Instructions for the task:
The response should consist of the records that follow, repeated exactly.
══════
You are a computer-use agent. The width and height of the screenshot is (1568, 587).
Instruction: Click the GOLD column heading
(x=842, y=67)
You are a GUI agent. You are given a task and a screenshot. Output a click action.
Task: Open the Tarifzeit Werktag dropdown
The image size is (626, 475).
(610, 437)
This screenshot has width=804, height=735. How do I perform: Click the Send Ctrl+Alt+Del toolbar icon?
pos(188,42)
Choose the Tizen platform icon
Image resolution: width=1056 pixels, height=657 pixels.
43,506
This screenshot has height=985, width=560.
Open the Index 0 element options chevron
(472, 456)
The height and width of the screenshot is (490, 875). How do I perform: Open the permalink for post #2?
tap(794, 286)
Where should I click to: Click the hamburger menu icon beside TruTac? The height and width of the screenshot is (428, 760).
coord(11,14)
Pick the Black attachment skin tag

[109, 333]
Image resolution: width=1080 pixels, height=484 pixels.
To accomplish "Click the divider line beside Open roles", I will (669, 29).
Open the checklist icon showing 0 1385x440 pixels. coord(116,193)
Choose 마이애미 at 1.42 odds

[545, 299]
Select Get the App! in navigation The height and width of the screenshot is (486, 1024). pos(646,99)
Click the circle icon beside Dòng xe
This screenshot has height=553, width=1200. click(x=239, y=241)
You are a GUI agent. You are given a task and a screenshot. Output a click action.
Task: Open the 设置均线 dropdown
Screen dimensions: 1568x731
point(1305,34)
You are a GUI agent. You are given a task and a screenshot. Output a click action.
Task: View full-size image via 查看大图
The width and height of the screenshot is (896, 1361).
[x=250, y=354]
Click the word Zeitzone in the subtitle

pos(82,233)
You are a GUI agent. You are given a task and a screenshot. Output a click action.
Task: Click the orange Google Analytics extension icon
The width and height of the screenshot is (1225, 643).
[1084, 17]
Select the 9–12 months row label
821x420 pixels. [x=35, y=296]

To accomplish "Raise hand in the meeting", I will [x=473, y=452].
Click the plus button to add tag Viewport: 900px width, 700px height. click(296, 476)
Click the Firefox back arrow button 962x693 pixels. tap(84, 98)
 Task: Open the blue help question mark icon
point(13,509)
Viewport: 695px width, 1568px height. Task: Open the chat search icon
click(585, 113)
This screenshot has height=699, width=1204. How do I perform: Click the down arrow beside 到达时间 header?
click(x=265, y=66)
══════
Your solution:
You are a computer-use agent. The width and height of the screenshot is (1568, 587).
Instruction: Click the GOLD column heading
(x=842, y=67)
You are a GUI agent. You are given a task and a screenshot. Output a click action.
Task: Open the Tarifzeit Werktag dropdown
The image size is (626, 475).
(610, 437)
This screenshot has width=804, height=735. How do I perform: Click the Send Ctrl+Alt+Del toolbar icon?
pos(188,42)
Choose the Tizen platform icon
Image resolution: width=1056 pixels, height=657 pixels.
43,506
This screenshot has height=985, width=560.
Open the Index 0 element options chevron
(472, 456)
The height and width of the screenshot is (490, 875). How do I perform: Open the permalink for post #2?
tap(794, 286)
Where should I click to: Click the hamburger menu icon beside TruTac? The height and width of the screenshot is (428, 760).
coord(11,14)
Pick the Black attachment skin tag

[109, 333]
Image resolution: width=1080 pixels, height=484 pixels.
To accomplish "Click the divider line beside Open roles", I will (669, 29).
Open the checklist icon showing 0 1385x440 pixels. coord(116,193)
Choose 마이애미 at 1.42 odds

[545, 299]
Select Get the App! in navigation The height and width of the screenshot is (486, 1024). pos(646,99)
Click the circle icon beside Dòng xe
This screenshot has height=553, width=1200. click(x=239, y=241)
You are a GUI agent. You are given a task and a screenshot. Output a click action.
Task: Open the 设置均线 dropdown
Screen dimensions: 1568x731
point(1305,34)
You are a GUI agent. You are given a task and a screenshot. Output a click action.
Task: View full-size image via 查看大图
The width and height of the screenshot is (896, 1361).
[x=250, y=354]
Click the word Zeitzone in the subtitle

pos(82,233)
You are a GUI agent. You are given a task and a screenshot. Output a click action.
Task: Click the orange Google Analytics extension icon
The width and height of the screenshot is (1225, 643).
[1084, 17]
Select the 9–12 months row label
821x420 pixels. [x=35, y=296]

To accomplish "Raise hand in the meeting", I will [x=473, y=452].
Click the plus button to add tag Viewport: 900px width, 700px height. click(296, 476)
Click the Firefox back arrow button 962x693 pixels. tap(84, 98)
 Task: Open the blue help question mark icon
point(13,509)
Viewport: 695px width, 1568px height. Task: Open the chat search icon
click(585, 113)
This screenshot has height=699, width=1204. How do I perform: Click the down arrow beside 到达时间 header?
click(x=265, y=66)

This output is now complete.